D. Neglected and in Foster Care

Finally, appellant argues that M.W.W. is not "neglected and in foster care" pursuant to Minn. Stat. ' 260.221, subd. 1(b)(8) (1994). Factors the court should consider in determining whether a child is "neglected and in foster care" include: (1) the length of time the child has been in foster care, (2) the parent's efforts to adjust the conditions that necessitated the child's removal, (3) the parent's visitation with the child within the three months preceding the filing of the petition, (4) the maintenance of regular communication with Social Services, (5) the adequacy of services offered to the parent to facilitate a reunion, (6) whether additional services would be likely to cause lasting parental adjustment and whether such services were offered, and (7) the nature and reasonableness of the efforts Social Services made to reunite the family. Minn. Stat. ' 260.155, subd. 7 (1994); see also Minn. Stat. ' 260.015, subd. 18 (1994) (defining "neglected and in foster care"). The juvenile court need not make specific references to each of the statutory factors so long as the court's findings demonstrate the existence of many of the factors and provide clear and convincing evidence of the standard for termination. In re Welfare of A.D., 535 N.W.2d at 649.

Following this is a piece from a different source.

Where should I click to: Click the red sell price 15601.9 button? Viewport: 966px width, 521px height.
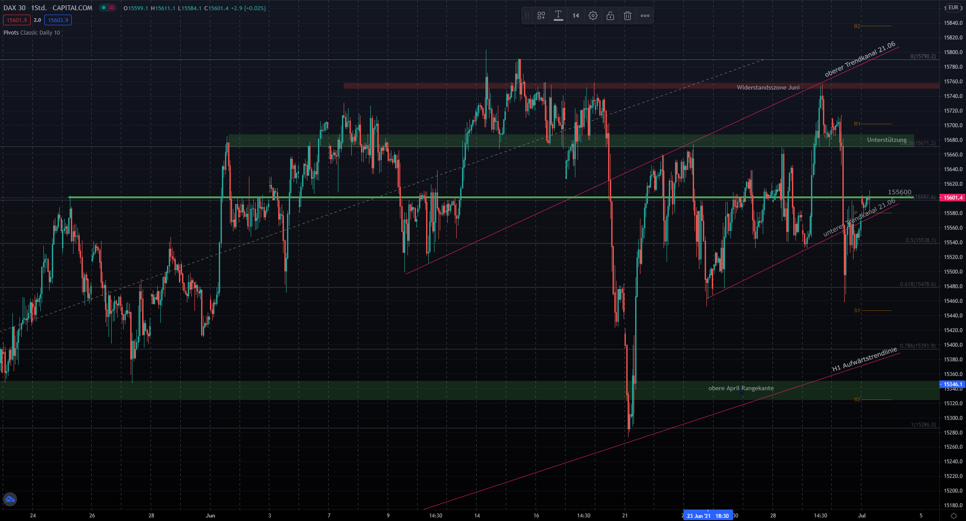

In applying the statutory factors, the juvenile court noted that (1) M.W.W. had been in foster care for over four years, (2) Social Services designed several case plans with the requirements necessary to reunite appellant with his son and provided him with the necessary tools, (3) Social Services made reasonable efforts to assist appellant to comply and to form a meaningful relationship with his son, (4) Social Services attempted to use visitation privileges to induce appellant to comply, (5) appellant resisted Social Services' efforts and made excuses to avoid case plan requirements, (6) appellant failed to maintain regular contact with Social Services while he was in prison and did not contact his caseworker immediately upon his release, and (7) appellant's promise to comply with future plans is not convincing in light of his history of making promises that he cannot or will not keep.

Appellant claims that it is not clear that the condition causing the initial neglect will continue because Dr. Gilbertson testified that a therapeutic plan could be developed to deal with his problems. He also claims to have obtained stable employment. Nevertheless, appellant's frequent broken promises and failure to take advantage of numerous opportunities to demonstrate positive steps toward becoming a fit parent support the juvenile court's determination that M.W.W. is neglected and in foster care.

Termination of parental rights may not occur unless there is clear and convincing evidence that satisfies the requirements of one of the statutory grounds for such action. In this case, the court found clear and convincing evidence that satisfied four of those grounds. We find no error in the juvenile court's determination.